WORK REQUEST: Repeat each entry word for word. Leave any images out of the copy.

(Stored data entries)
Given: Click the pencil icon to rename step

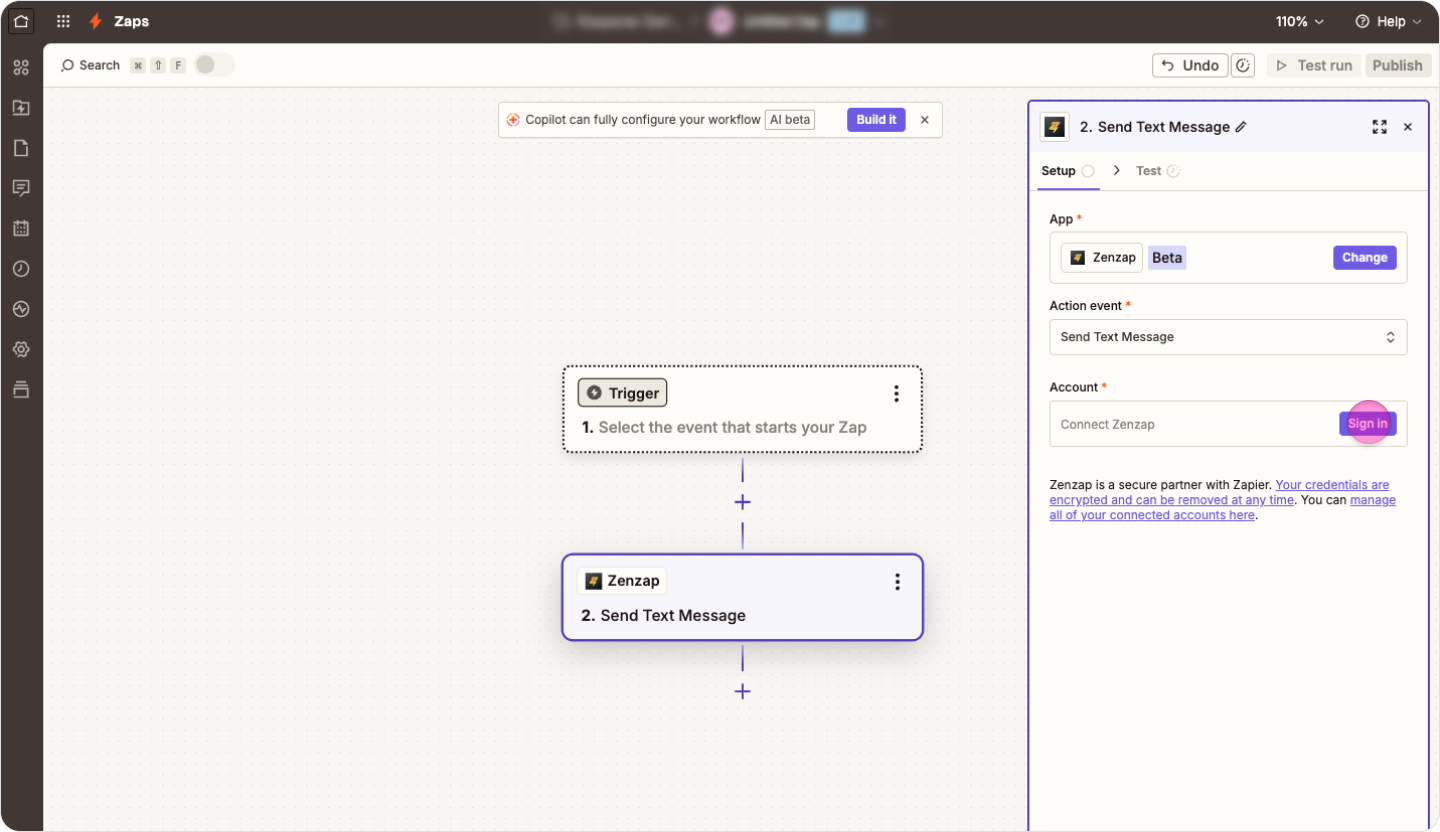Looking at the screenshot, I should (1241, 127).
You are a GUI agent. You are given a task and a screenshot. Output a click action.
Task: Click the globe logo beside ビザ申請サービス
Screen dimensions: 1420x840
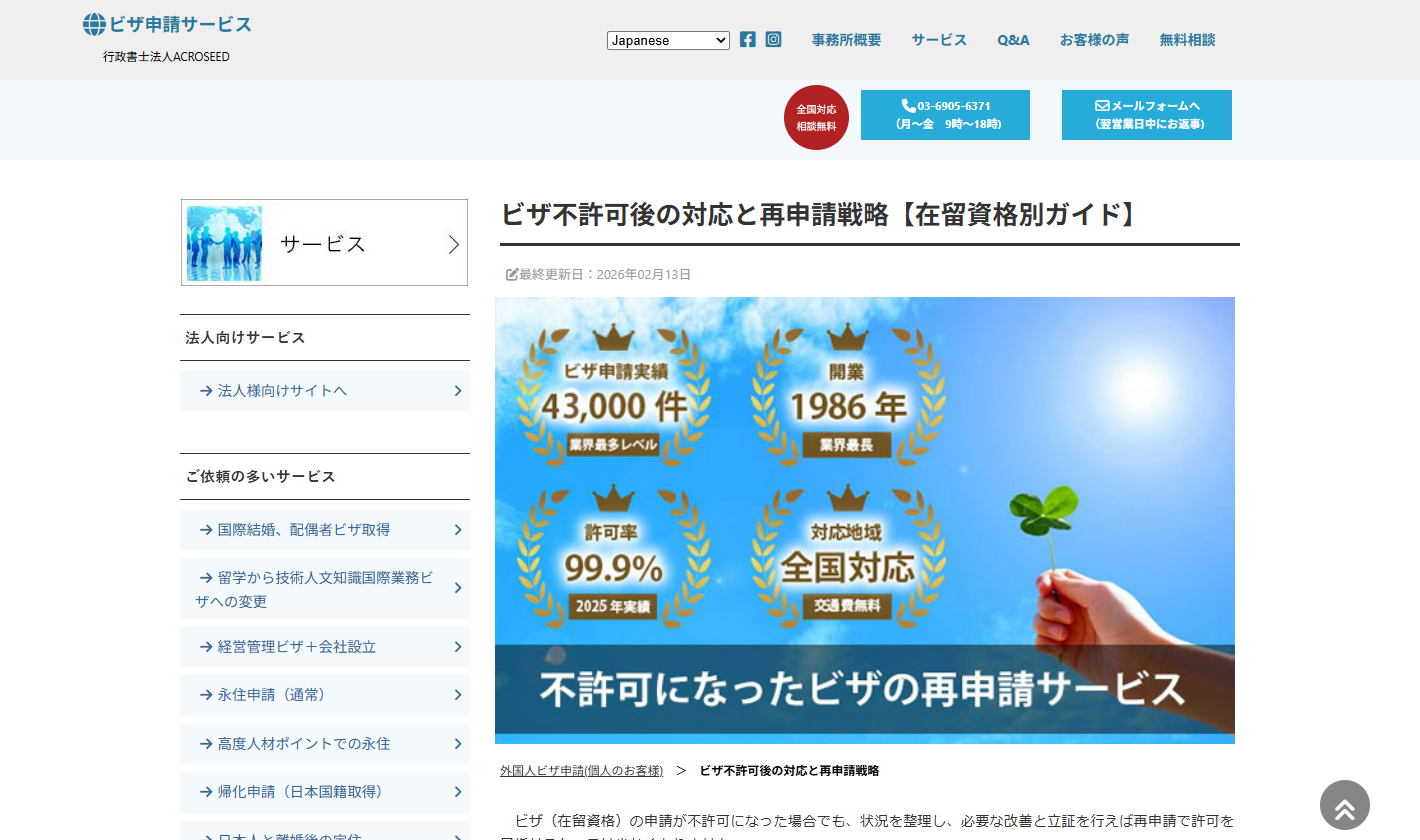point(94,23)
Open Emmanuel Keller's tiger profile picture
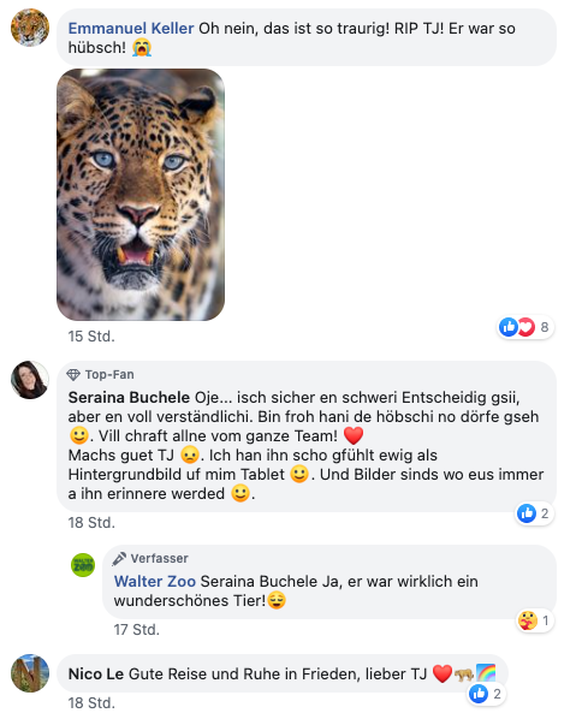 [x=30, y=28]
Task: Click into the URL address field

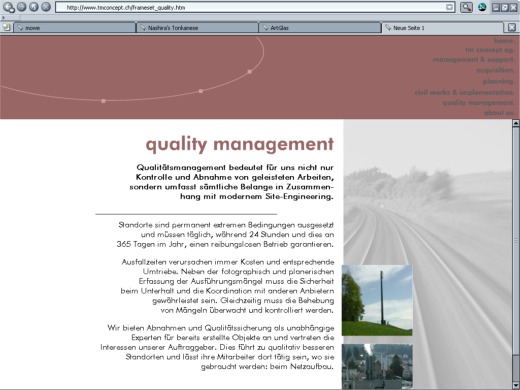Action: click(x=253, y=7)
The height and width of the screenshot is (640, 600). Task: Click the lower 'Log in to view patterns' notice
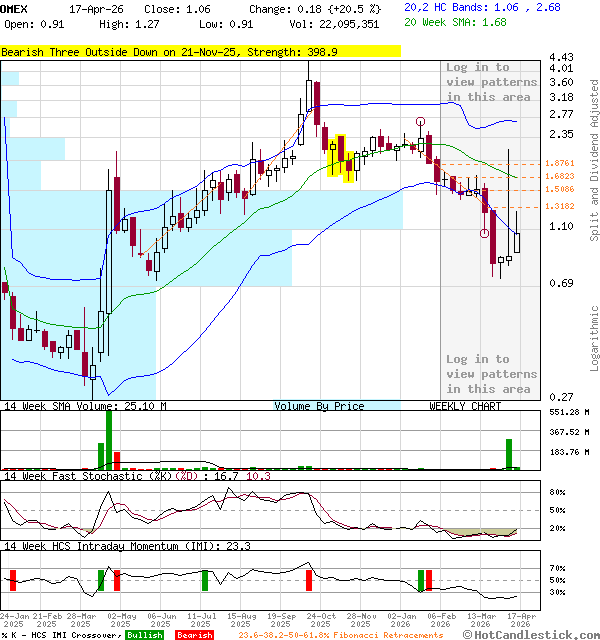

EXERCISE RESULT:
Given: Click the pencil icon to rename step

Looking at the screenshot, I should (1241, 127).
You are a GUI agent. You are given a task and a screenshot. Output a click action.
Task: Click the globe logo beside ビザ申請サービス
Screen dimensions: 1420x840
point(94,23)
Open Emmanuel Keller's tiger profile picture
 [x=30, y=28]
Task: Click into the URL address field

Action: click(x=253, y=7)
The height and width of the screenshot is (640, 600). Task: Click the lower 'Log in to view patterns' notice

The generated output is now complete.